Untuk menjalankan perannya secara efektif, BLU memerlukan dukungan modal anggaran yang memadai, sumber daya manusia profesional, dan regulasi yang fleksibel agar dapat bergerak cepat dan bermitra dengan investor. Kedepannya, BLU sebaiknya menjadi entitas mandiri dengan kewenangan penuh untuk memangkas birokrasi dan mempercepat pengembangan destinasi secara efisien dan berkelanjutan. Pembangunan infrastruktur dasar merupakan prasyarat mutlak dalam pengembangan pariwisata. Pemerintah bertanggung jawab untuk memastikan ketersediaan konektivitas fisik dan digital, serta layanan dasar seperti air bersih, listrik, dan transportasi umum secara merata. Tanpa infrastruktur yang memadai, kawasan wisata akan sulit berkembang dan manfaat ekonomi tidak dapat dirasakan secara luas. Proyek India–Myanmar–Thailand Trilateral Highway, misalnya, merupakan contoh nyata bagaimana pembangunan infrastruktur dapat memperkuat kerja sama ekonomi regional dan membuka akses ke kawasan wisata terpencil.

Pemahaman yang mendalam tentang Pasal 33 ayat (3) UUD 1945 juga harus menjadi landasan bagi pemerintah daerah. Pemerintah daerah tidak dapat terus bergantung pada arahan dari pemerintah pusat, tetapi perlu mengambil inisiatif dan memperkuat kewenangan dalam mengelola sumber daya pariwisata secara mandiri dan bertanggung jawab. Pemerintah daerah memikul tanggung jawab langsung untuk meningkatkan kemakmuran masyarakat di wilayahnya. Oleh karena itu, pemerintah daerah harus agresif dalam menangkap peluang investasi, baik dari dalam negeri maupun luar negeri, dengan skema bisnis yang menarik dan aman bagi investor. Dengan keberanian dan kepemimpinan di tingkat lokal, pembangunan destinasi dapat berjalan cepat, tepat sasaran, dan memberikan manfaat nyata bagi masyarakat sekitar.

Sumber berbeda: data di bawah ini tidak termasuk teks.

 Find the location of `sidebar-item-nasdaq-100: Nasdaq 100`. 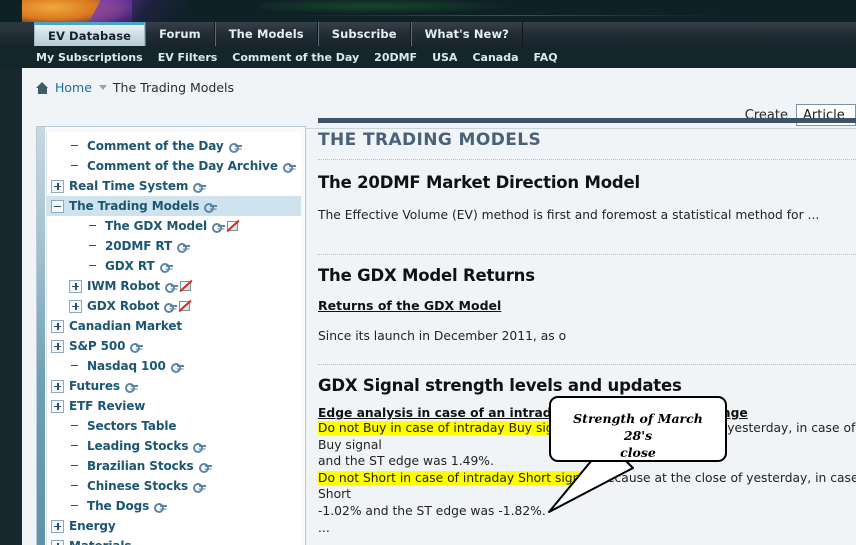

sidebar-item-nasdaq-100: Nasdaq 100 is located at coordinates (174, 366).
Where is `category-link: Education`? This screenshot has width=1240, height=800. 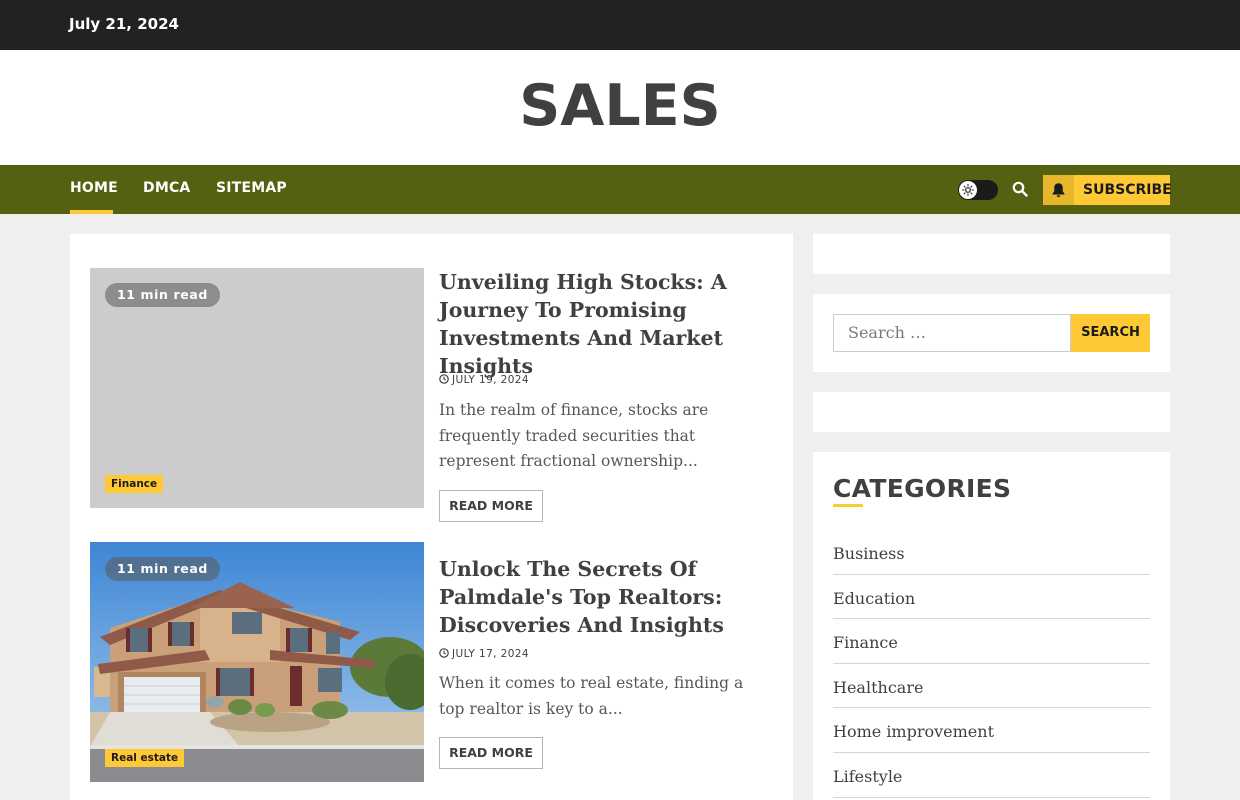
category-link: Education is located at coordinates (992, 598).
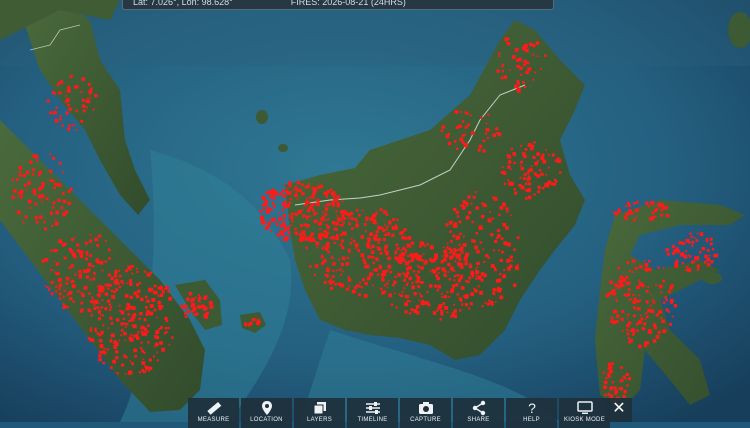  What do you see at coordinates (584, 413) in the screenshot?
I see `kiosk-mode-button: KIOSK MODE` at bounding box center [584, 413].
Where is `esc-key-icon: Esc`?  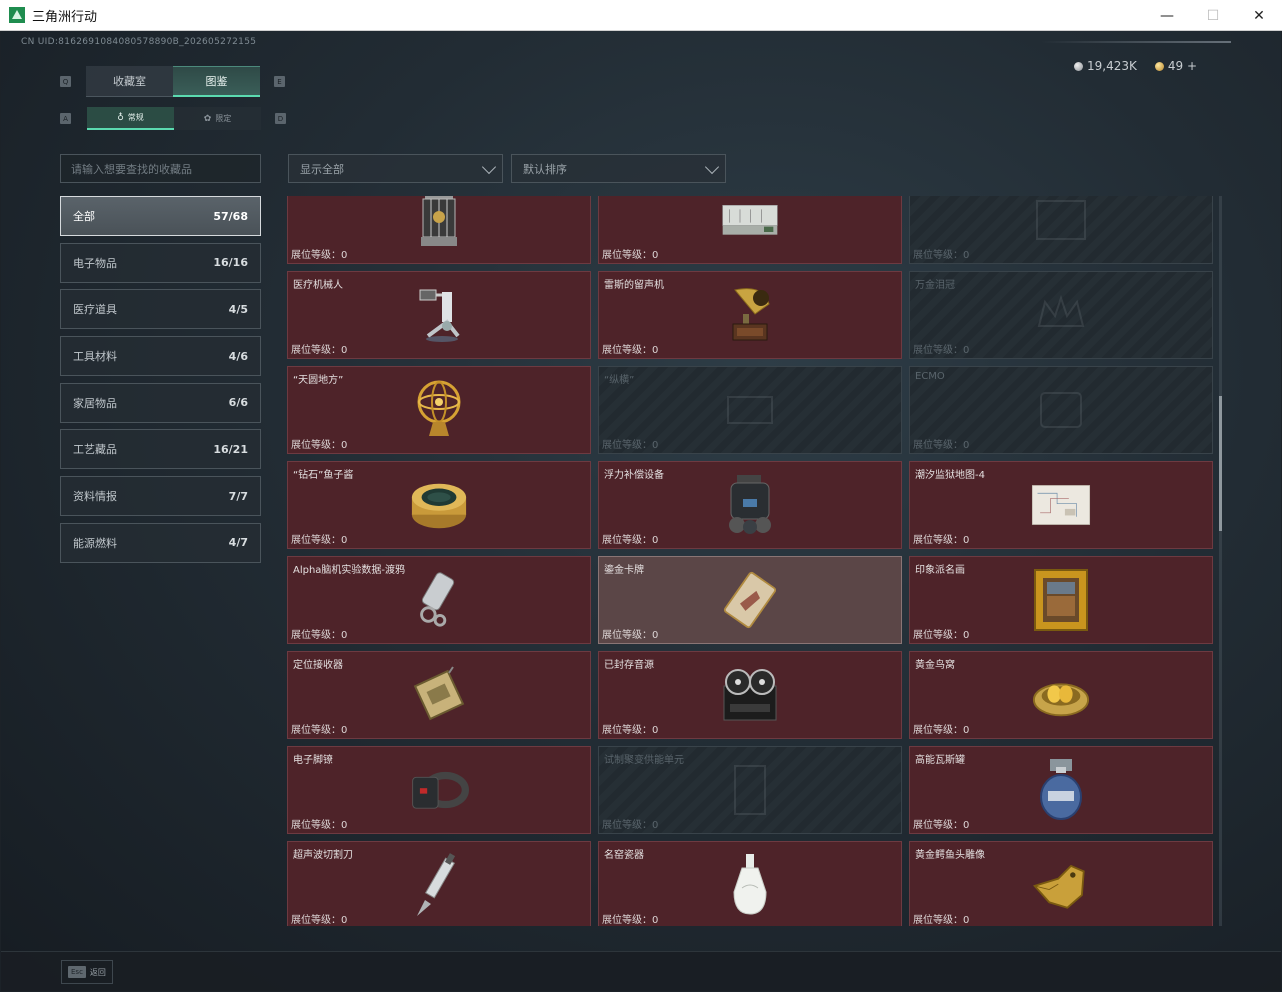 esc-key-icon: Esc is located at coordinates (77, 972).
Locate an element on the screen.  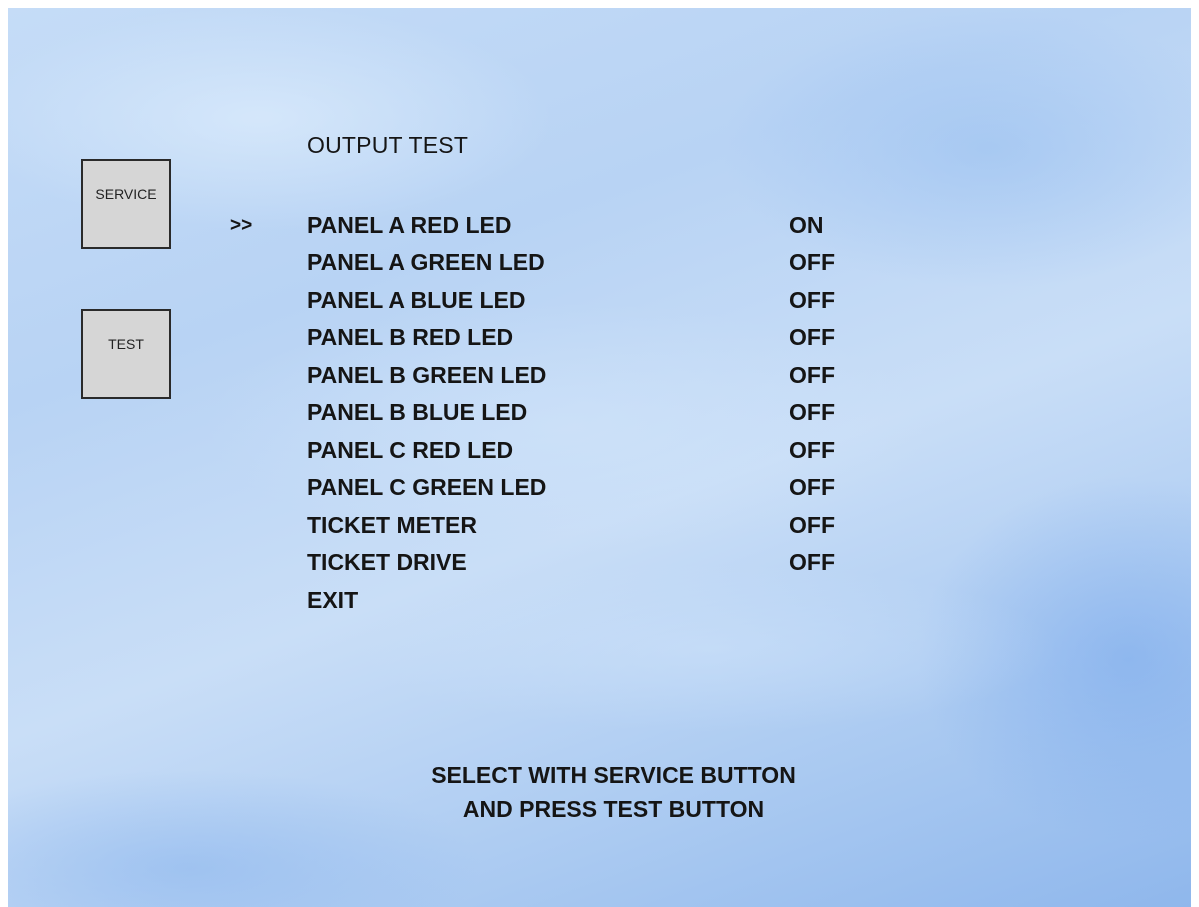
service-button: SERVICE is located at coordinates (126, 204).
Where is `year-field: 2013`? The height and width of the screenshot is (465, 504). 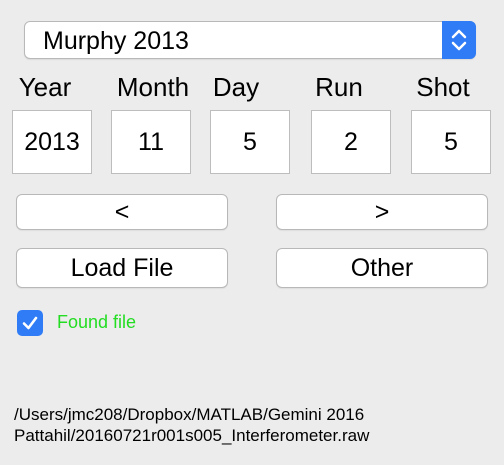 year-field: 2013 is located at coordinates (52, 142).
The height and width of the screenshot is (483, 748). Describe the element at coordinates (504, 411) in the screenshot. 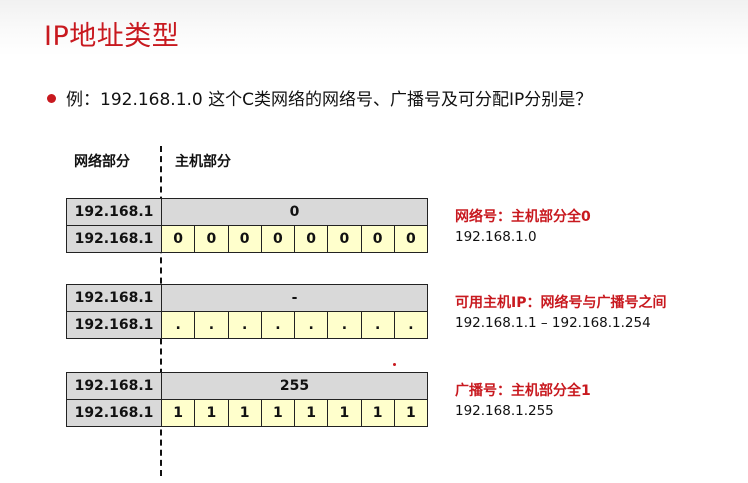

Pariwisata sejati adalah pariwisata yang tumbuh dari akar budaya bangsa, dirawat oleh masyarakat, dan diarahkan oleh negara demi kemakmuran bersama. Ketika seluruh elemen bangsa bergerak seirama, pariwisata bukan hanya sekadar industri, melainkan jalan mulia untuk mewujudkan cita-cita keadilan sosial dan kejayaan Indonesia.